Transcreva fielmente todas as linhas da listagem abaixo, deixando as imagens de fora da resposta.

- [Registros de um conjunto de dados de apontamento]
>>

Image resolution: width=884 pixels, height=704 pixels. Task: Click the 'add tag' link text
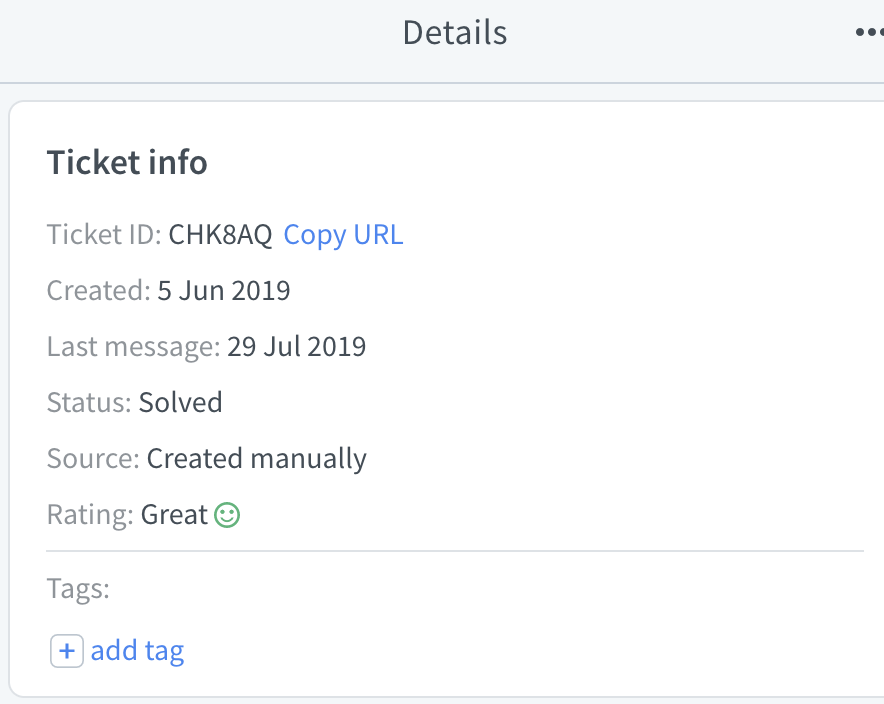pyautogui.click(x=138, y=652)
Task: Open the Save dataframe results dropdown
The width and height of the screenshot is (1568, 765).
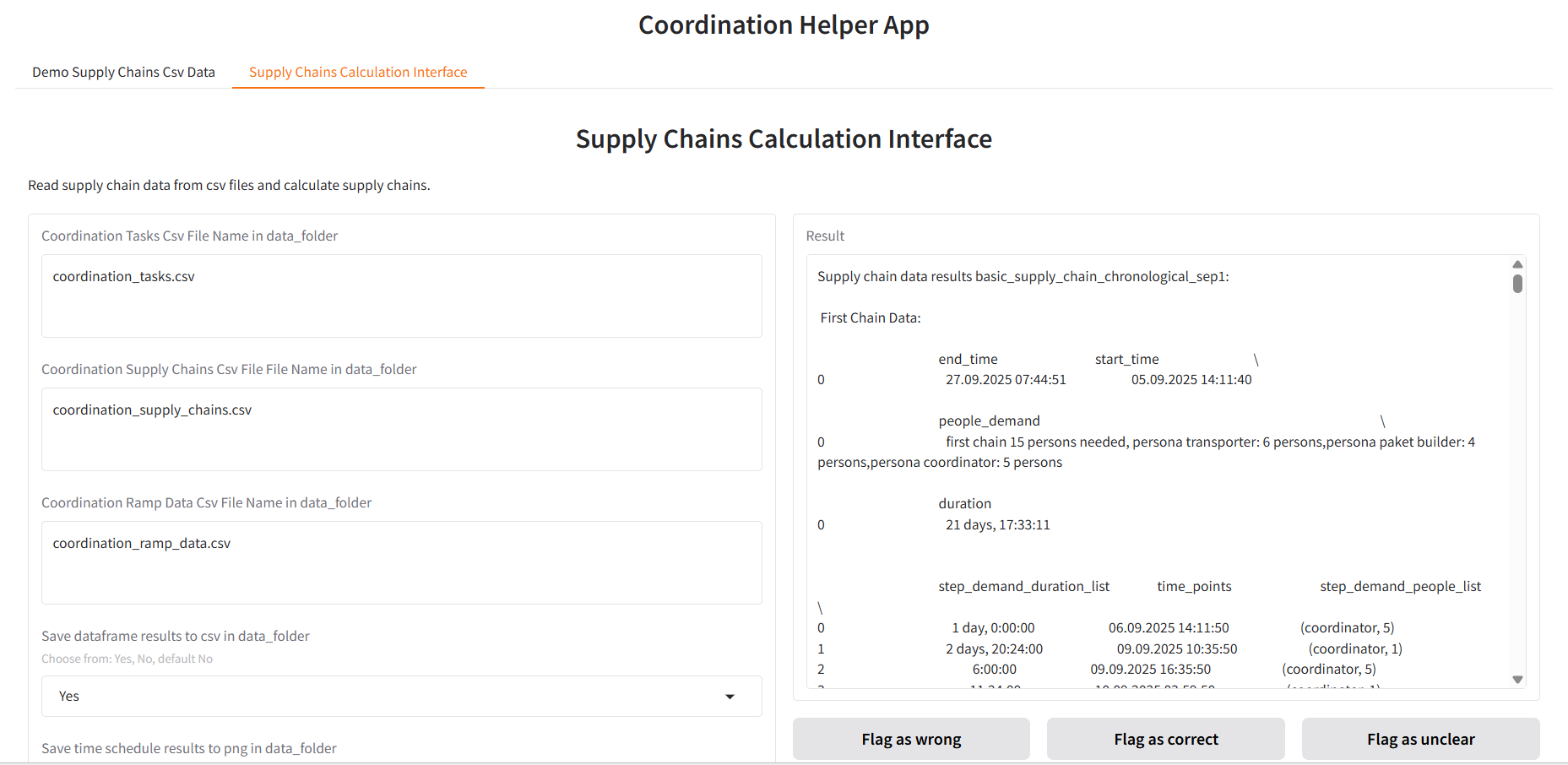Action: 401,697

<<

- [Resposta ao exercício]
Image resolution: width=884 pixels, height=704 pixels. Task: Click the 'add tag' link text
pyautogui.click(x=138, y=652)
Task: Open the Save dataframe results dropdown
The width and height of the screenshot is (1568, 765).
Action: 401,697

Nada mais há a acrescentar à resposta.